December 28, 2011

London calling

I often joke about the cleaning fairy, or backing a dumpster up to the house and pushing half of our stuff out of the windows directly into it. Ahhhh.

Seems the universe heard my plea -- a transatlantic move is just the impetus needed to purge. Purge. Purge!


- Posted using BlogPress from my iPhone

December 2, 2009

Phthbbbt.

Just lost my post, damnit. And iPhone wants to spellcheck my curse to dammit. Damnit.

November 14, 2009

Curtains

Dear Naked Guy:

When you live in a home that sits on property bounded by route 9 in Wellesley, keep in mind that there are people going by in cars a paltry 200 feet away. I suppose, were I driving, I would be focused on the road but alas I was a passenger and therefore able to look around. And I saw you, butt cheeks --and all, thanks to your strategically placed mirror.

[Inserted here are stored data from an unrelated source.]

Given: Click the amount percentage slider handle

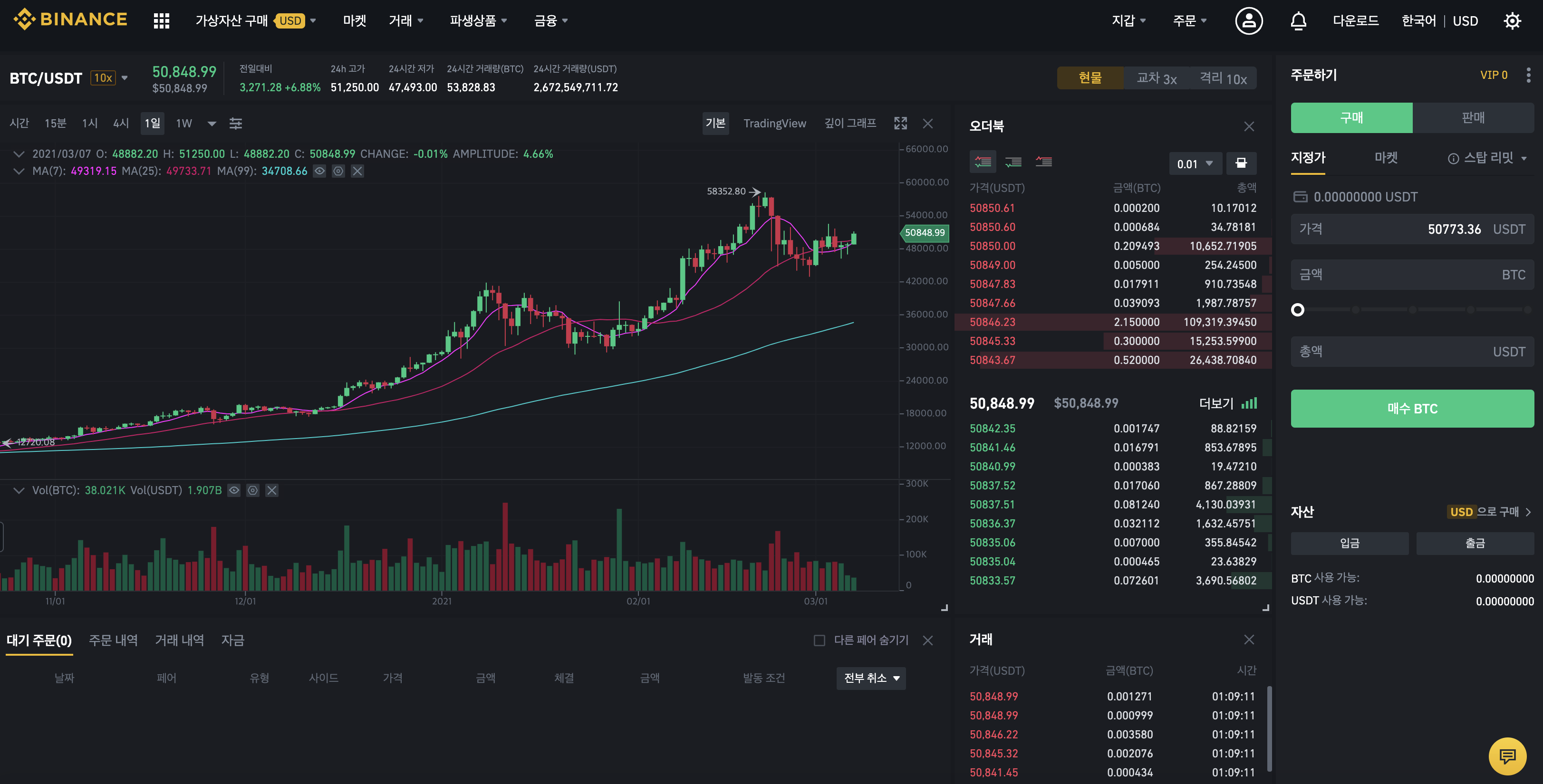Looking at the screenshot, I should click(x=1297, y=310).
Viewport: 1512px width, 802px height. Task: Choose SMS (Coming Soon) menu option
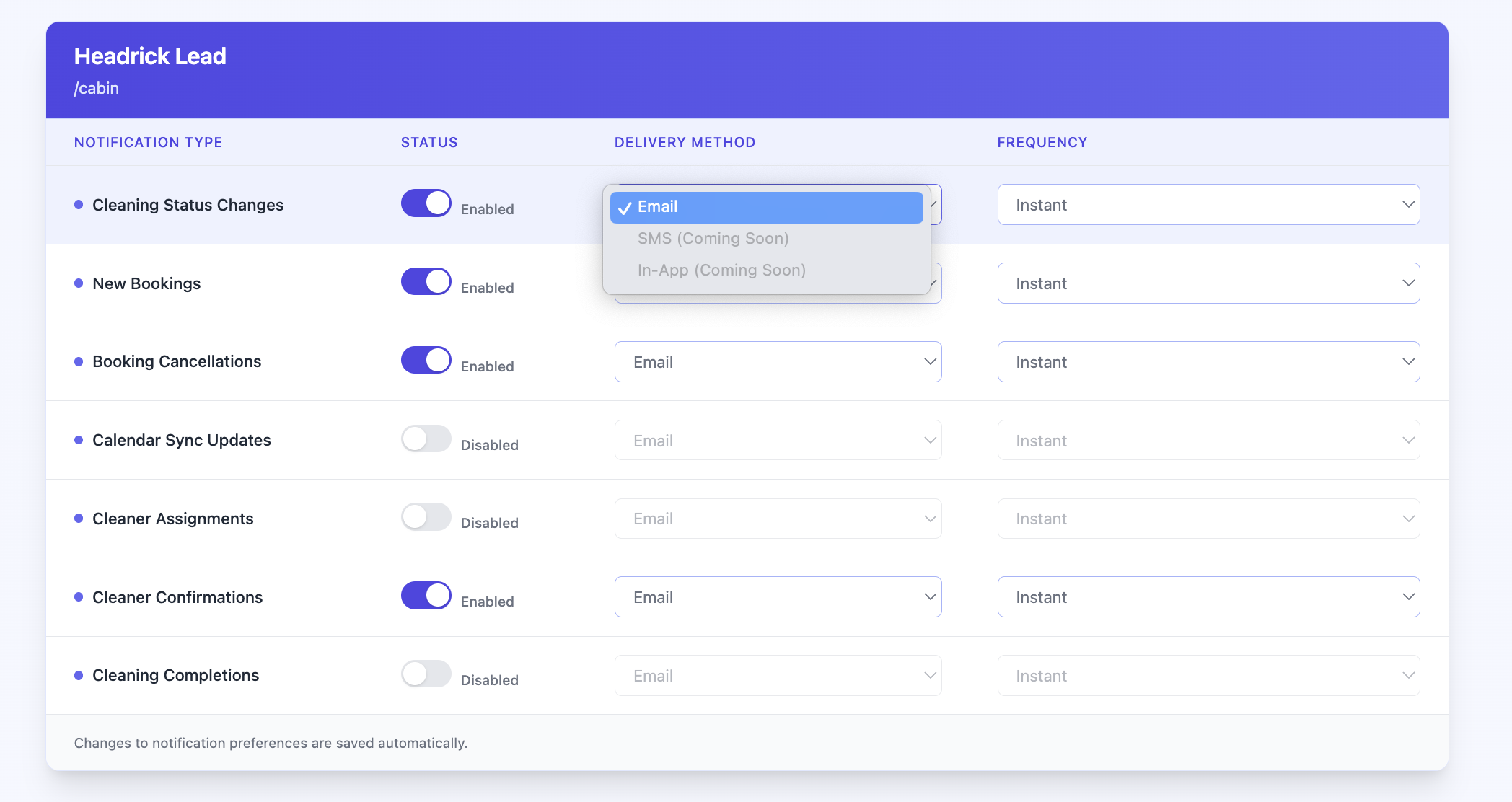(x=713, y=239)

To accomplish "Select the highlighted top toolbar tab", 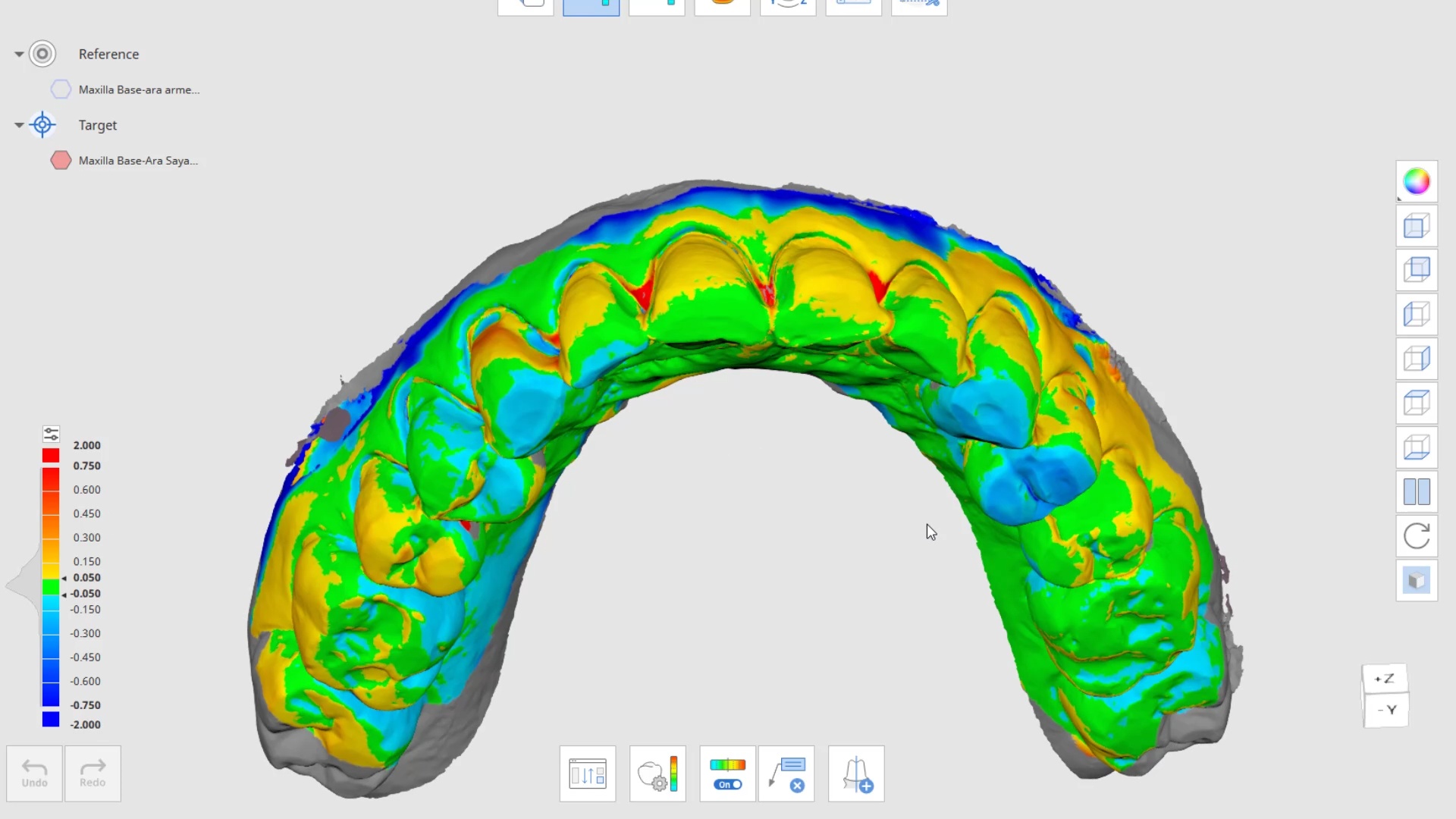I will 591,6.
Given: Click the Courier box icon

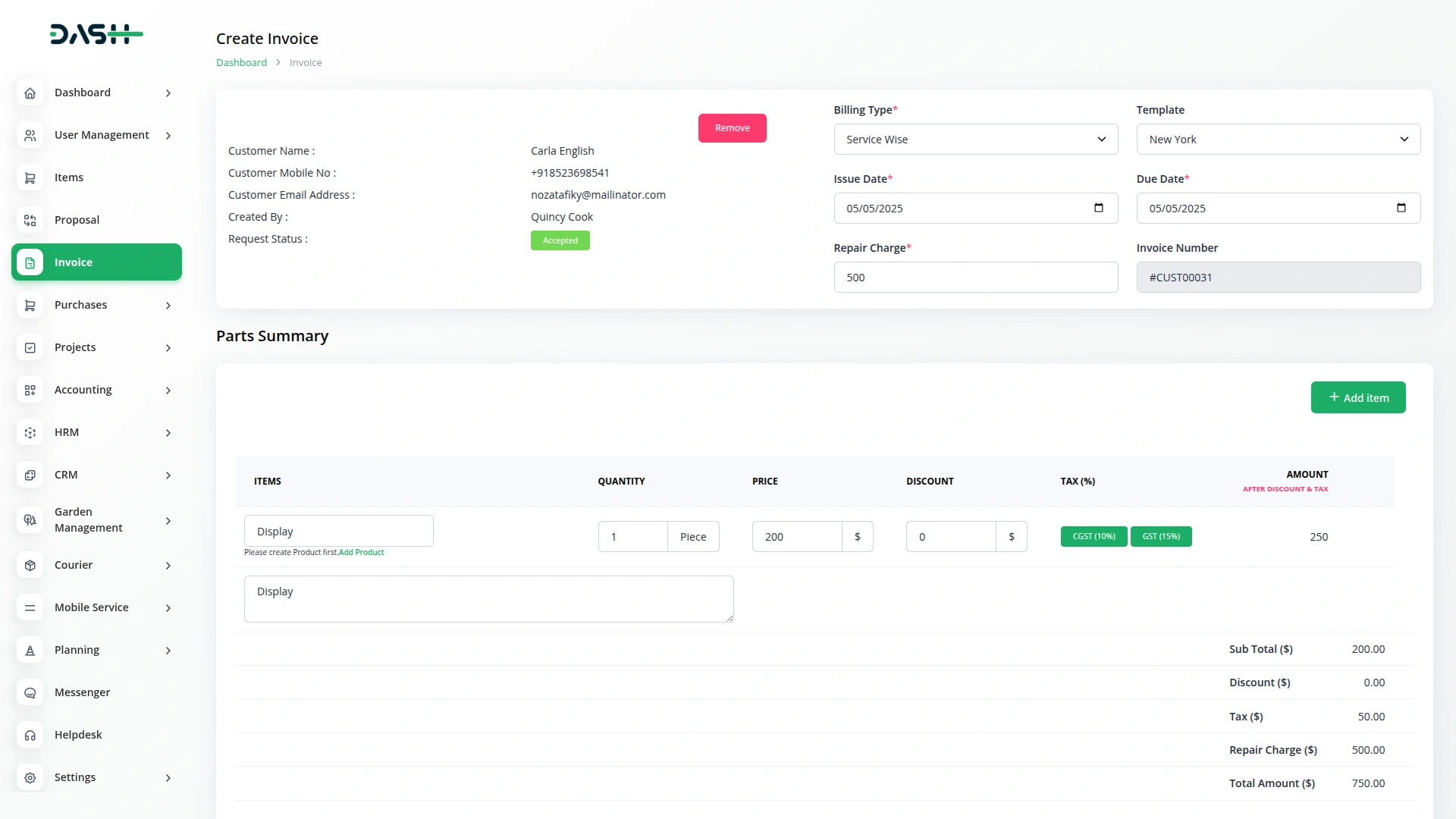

Might I recommend curtains? Frosted glass? A bathrobe?

November 9, 2009

Whaddya mean, I have to wait?!?

Online banking. 24/7 access to my account(s). Unless, of course, their server is hung. Heaven forfend I should be required to actually pick up the phone and talk to someone.

It's not as if I don't have other things I could be doing -- laundry, dishes, prepping dinner -- but I had decided this was the time I was going to devote to matters financial use to justify sitting on my butt while still completing a chore.